Rising threat of far-right extremism could be worsened by global conflicts like Ukraine war: ISD

White supremacist Brenton Tarrant killed 51 worshippers in two mosques in Christchurch, New Zealand, in March 2019. PHOTO: AFP

SINGAPORE - The threat of far-right extremism has overshadowed that of Islamist terrorism in some Western countries, and the Internal Security Department (ISD) warned that this brand of extremism - an emerging danger to Singapore - could be galvanised further by global conflicts.

In a report published on Wednesday (July 13), the department pointed out how the perpetrators of two shootings in the United States in May this year and in August 2019 were apparently inspired by white supremacist Brenton Tarrant, who killed 51 worshippers in two mosques in Christchurch, New Zealand.

Tarrant had published his manifesto online prior to the attack in March 2019 and live-streamed part of his attack on Facebook, said ISD.

He had also inspired the first individual in Singapore who was self-radicalised by far-right extremist ideology.
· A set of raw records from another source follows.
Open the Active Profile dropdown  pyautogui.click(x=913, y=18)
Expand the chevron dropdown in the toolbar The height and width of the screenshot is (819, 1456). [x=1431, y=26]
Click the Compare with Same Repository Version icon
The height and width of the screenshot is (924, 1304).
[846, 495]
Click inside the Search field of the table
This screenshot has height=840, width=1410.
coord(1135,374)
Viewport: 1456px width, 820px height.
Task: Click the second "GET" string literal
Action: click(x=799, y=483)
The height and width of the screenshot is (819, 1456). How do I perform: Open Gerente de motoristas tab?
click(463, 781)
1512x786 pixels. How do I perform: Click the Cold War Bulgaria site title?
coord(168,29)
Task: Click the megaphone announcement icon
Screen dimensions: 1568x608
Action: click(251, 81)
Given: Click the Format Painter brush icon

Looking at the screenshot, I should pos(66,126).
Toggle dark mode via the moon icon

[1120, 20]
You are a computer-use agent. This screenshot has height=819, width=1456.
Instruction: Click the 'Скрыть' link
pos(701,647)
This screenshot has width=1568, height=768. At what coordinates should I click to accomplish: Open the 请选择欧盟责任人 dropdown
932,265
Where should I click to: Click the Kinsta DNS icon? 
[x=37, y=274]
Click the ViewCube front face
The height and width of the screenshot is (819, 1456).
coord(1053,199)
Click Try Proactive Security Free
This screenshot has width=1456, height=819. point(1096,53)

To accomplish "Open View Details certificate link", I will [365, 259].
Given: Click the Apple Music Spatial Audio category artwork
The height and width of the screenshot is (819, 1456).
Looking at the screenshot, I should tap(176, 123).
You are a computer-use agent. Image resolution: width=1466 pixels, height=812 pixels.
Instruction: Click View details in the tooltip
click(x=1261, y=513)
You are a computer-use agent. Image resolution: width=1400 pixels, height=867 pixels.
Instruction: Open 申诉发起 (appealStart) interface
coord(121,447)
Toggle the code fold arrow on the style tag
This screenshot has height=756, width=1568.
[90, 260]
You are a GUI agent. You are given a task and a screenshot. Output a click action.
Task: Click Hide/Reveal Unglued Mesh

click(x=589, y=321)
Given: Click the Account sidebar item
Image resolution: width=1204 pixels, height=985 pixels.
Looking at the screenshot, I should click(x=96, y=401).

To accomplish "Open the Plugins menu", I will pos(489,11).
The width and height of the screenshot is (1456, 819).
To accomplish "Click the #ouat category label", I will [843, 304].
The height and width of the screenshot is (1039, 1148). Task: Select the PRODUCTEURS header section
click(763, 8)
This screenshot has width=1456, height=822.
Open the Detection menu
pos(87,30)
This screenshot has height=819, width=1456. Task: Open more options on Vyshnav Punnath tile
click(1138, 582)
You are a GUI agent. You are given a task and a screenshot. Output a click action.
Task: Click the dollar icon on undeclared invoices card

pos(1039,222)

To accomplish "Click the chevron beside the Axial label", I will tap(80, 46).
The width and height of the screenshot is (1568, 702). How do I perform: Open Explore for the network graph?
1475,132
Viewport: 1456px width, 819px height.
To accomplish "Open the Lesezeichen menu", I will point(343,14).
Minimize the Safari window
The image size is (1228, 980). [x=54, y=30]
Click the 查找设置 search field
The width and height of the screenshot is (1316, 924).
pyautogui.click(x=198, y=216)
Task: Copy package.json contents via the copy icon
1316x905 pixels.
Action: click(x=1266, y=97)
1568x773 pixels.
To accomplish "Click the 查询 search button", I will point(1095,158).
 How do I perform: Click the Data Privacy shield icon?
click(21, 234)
The 16-year-old student was detained under the Internal Security Act in December 2020 for plotting to attack Muslims at two mosques here on the second anniversary of the Christchurch attacks.

The youth, who is the youngest person detained under the ISA, had watched the live streaming of Tarrant's attack and read his manifesto.

"Far-right extremism elements are known to embrace the gaming culture, using online shooting games as a channel for recruitment. In this manner, far-right extremism narratives have crossed borders and developed traction among youth," said ISD in the fourth edition of its Singapore Terrorism Threat Assessment Report.

ISD also highlighted how the Russian-Ukraine war may serve as a rallying point for those who embrace such extremism, noting that such individuals have shown an interest in the conflict since Russia's annexation of Crimea in 2014.

Russia's military invasion of Ukraine in February amplified interest within online far-right extremism communities, where the chatter appears to be dominated by the pro-Ukraine narrative, said the department.

It has been reported that about 20,000 volunteers - likely including far-right extremism elements - have responded to Ukraine's invitation to join its international legion, ISD added.

Several Western countries have contributed significant caches of weapons towards Ukraine's defence, and the department said far-right extremism-aligned foreign fighters as well as the proliferation of surplus weapons would be likely by-products of a prolonged conflict in Ukraine.

Given how Singapore is an open and globally connected society, developments abroad may also have repercussions on the Republic's security landscape, said ISD.

It warned how extremist elements can exploit conflicts overseas and tap on grievances to promote their radical narratives and recruit supporters.

"It is important to maintain a zero-tolerance approach to all forms of hate speech and extremist rhetoric," said ISD.